Source text –
Prof. Tang described two complementary optimization directions. First, for patients unable to achieve MRD-negative remission, disease clearance should be deepened before conditioning. This may include the use of blinatumomab or CAR-T therapy, which bypass classical chemoresistance pathways and greatly improve remission depth while reducing relapse risk after transplant.
Second, conditioning must be optimized through mechanistic innovation rather than by simply increasing chemotherapy intensity. Strategies such as combining venetoclax with azacitidine before sequential modified BuCy, or integrating agents with different mechanisms such as navitoclax or other targeted therapies, aim to enhance leukemia eradication while maintaining safety. The goal is precise, synergistic conditioning tailored to patient biology.
Q3
Your team explored venetoclax plus azacitidine (VA) sequentially with modified BuCy. Which patients benefit most from this regimen?
Prof. Tang noted that for patients who remain refractory after multiple lines of chemotherapy—even after blinatumomab or CAR-T therapy—the need to strengthen conditioning becomes particularly urgent. Venetoclax, widely used in lymphoma, multiple myeloma, and AML, is increasingly applied in ALL due to its distinct mechanism. Together with azacitidine, it reshapes apoptotic pathways, disrupts mitochondrial membrane stability, suppresses oxidative phosphorylation and glycolysis, and interferes with the metabolic support of leukemia stem cells. Because relapse often originates from persistent stem cells, this combination may achieve deeper eradication than conventional regimens.

Given entries –
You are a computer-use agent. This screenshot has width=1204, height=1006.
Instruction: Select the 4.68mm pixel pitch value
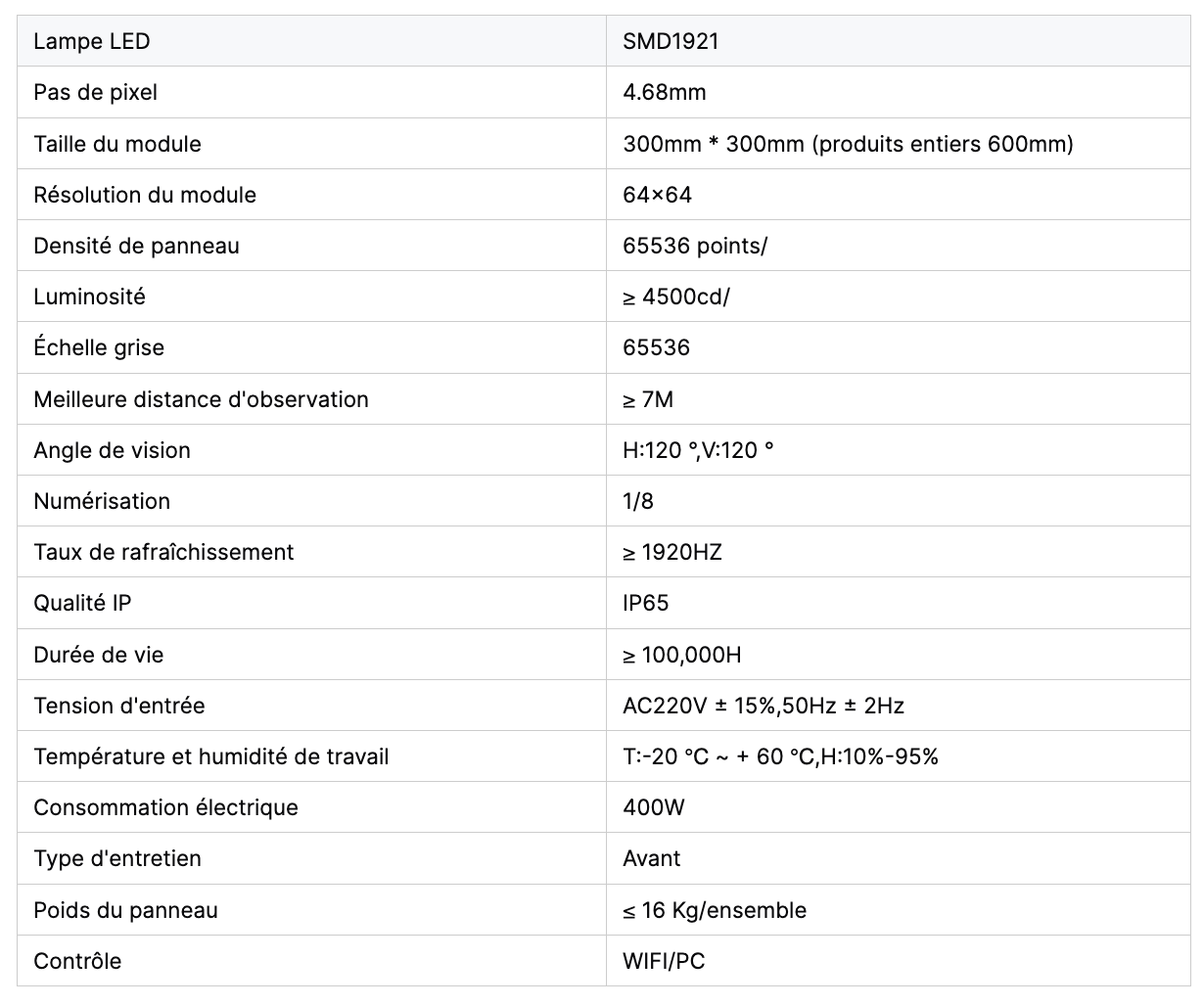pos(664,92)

--

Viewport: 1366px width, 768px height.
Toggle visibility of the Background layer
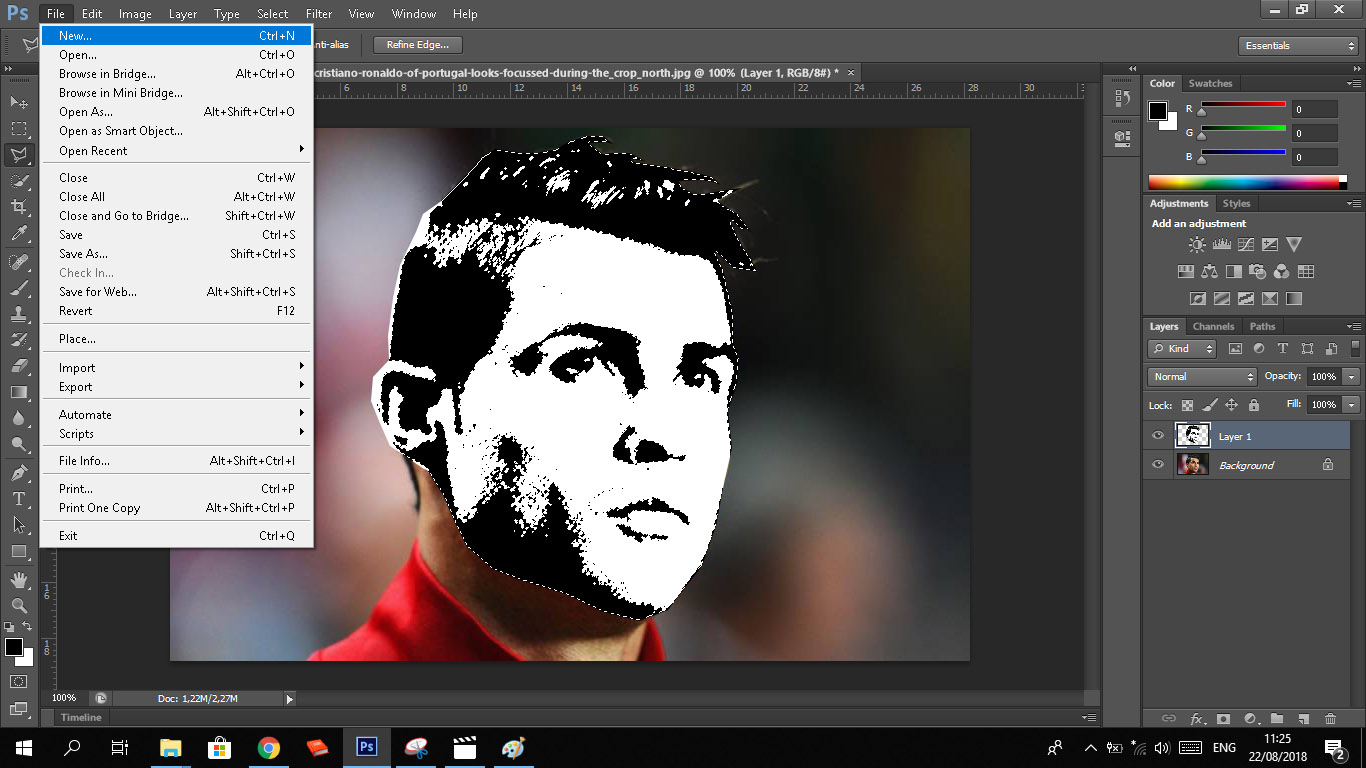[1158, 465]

Tasks to perform –
A. In the source text, what three diseases is venetoclax said to be widely used in?
B. Reproduce the source text word for word, starting with "Prof. Tang noted" and going on through "than conventional regimens.".

Completed exercise –
A. Lymphoma, multiple myeloma, and AML.

B.
Prof. Tang noted that for patients who remain refractory after multiple lines of chemotherapy—even after blinatumomab or CAR-T therapy—the need to strengthen conditioning becomes particularly urgent. Venetoclax, widely used in lymphoma, multiple myeloma, and AML, is increasingly applied in ALL due to its distinct mechanism. Together with azacitidine, it reshapes apoptotic pathways, disrupts mitochondrial membrane stability, suppresses oxidative phosphorylation and glycolysis, and interferes with the metabolic support of leukemia stem cells. Because relapse often originates from persistent stem cells, this combination may achieve deeper eradication than conventional regimens.